The COVID-19 pandemic[8] [9] has prompted research to measure the aerosols produced by patients during some AGPs including tracheal intubation and extubation,[10] gastroscopies, colonoscopies and trans-nasal endoscopies.[11] The AGPs studied generate less aerosols than a cough or even just breathing,[12] [13] [14] so some AGPs may not increase the risk from aerosol-borne diseases such as COVID-19 significantly above that of a patient breathing or coughing normally. In a study that looked for viral RNA in air samples taken near patients with COVID-19, no correlation was found between finding viral RNA and mechanical ventilation, high flow nasal cannula, nebuliser treatment or non-invasive ventilation.[15] However data are still lacking for many AGPs. Conversely, fine and ultrafine aerosols constitute the majority of all detectable viral RNA in COVID-19 positive symptomatic and asymptomatic individuals during breathing, talking, and singing.[16]

Notes and References

  1. Zayas. Gustavo. Chiang. Ming. Wong. Eric. MacDonald. Fred. F Lange. Carlos. Senthilselvan. Ambikaipakan. King. Malcolm. 21 March 2012. "Cough aerosol in healthy participants: fundamental knowledge to optimize droplet-spread infectious respiratory disease management" . BMC Pulmonary Medicine. 12 . 10.1186/1471-2466-12-11. free . 22436202 . "Small size droplets (< 1 μm) predominated the total number of droplets expelled when coughing". 3331822.
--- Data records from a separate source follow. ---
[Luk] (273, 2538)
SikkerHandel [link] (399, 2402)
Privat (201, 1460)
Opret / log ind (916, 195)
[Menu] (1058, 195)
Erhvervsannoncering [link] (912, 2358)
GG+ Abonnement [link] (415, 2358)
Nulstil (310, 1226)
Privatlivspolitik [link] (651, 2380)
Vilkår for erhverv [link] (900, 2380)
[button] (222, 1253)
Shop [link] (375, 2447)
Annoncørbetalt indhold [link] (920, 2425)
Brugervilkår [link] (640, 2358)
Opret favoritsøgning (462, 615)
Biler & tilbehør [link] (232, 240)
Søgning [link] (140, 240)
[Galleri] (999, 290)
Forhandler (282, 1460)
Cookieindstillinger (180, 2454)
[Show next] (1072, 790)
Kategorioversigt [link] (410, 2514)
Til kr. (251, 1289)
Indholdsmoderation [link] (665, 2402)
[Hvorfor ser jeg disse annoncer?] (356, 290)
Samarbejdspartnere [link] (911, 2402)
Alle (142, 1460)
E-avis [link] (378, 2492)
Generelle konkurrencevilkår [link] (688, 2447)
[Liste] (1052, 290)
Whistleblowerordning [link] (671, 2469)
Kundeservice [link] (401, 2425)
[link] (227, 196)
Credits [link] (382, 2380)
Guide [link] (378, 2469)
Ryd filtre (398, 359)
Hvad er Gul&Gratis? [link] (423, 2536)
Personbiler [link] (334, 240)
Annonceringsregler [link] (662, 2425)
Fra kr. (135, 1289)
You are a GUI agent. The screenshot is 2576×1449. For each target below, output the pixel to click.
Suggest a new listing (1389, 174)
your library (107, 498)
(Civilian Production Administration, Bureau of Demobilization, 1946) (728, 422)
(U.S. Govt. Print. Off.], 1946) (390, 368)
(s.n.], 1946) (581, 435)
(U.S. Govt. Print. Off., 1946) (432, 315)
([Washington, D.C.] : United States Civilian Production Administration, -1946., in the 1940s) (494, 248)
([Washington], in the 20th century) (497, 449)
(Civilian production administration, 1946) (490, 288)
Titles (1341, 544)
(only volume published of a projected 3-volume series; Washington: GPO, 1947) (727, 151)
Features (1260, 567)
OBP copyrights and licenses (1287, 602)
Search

  2. Stadnytskyi. Valentyn. Bax. Christina E.. Bax. Adriaan. Anfinrud. Philip. May 13, 2020. "The airborne lifetime of small speech droplets and their potential importance in SARS-CoV-2 transmission". 117 . 22 . 11875–11877 . Proceedings of the National Academy of Sciences. 10.1073/pnas.2006874117. free . 32404416 . 7275719 . 2020PNAS..11711875S . "These observations confirm that there is a substantial probability that normal speaking causes airborne virus transmission in confined environments.".
  3. Bourouiba. Lydia. October 6, 2020. The Fluid Dynamics of Disease Transmission. 53 . 473–508 . Annual Review of Fluid Mechanics. 10.1146/annurev-fluid-060220-113712 . 21 March 2024.
  4. Wang. Chia C.. Prather. Kimberly A. Sznitman. Josué. Jimenez. Jose L. Lakdawala. Seema S.. Tufekci. Zeynep. Marr. Linsey C.. 27 Aug 2021. Airborne transmission of respiratory viruses. Science. 373. 6558 . 10.1126/science.abd9149. 34446582 . 8721651 . "Given the lack of evidence for droplet and fomite transmission and the increasingly strong evidence for aerosols in transmitting numerous respiratory viruses, we must acknowledge that airborne transmission is much more prevalent than previously recognized.".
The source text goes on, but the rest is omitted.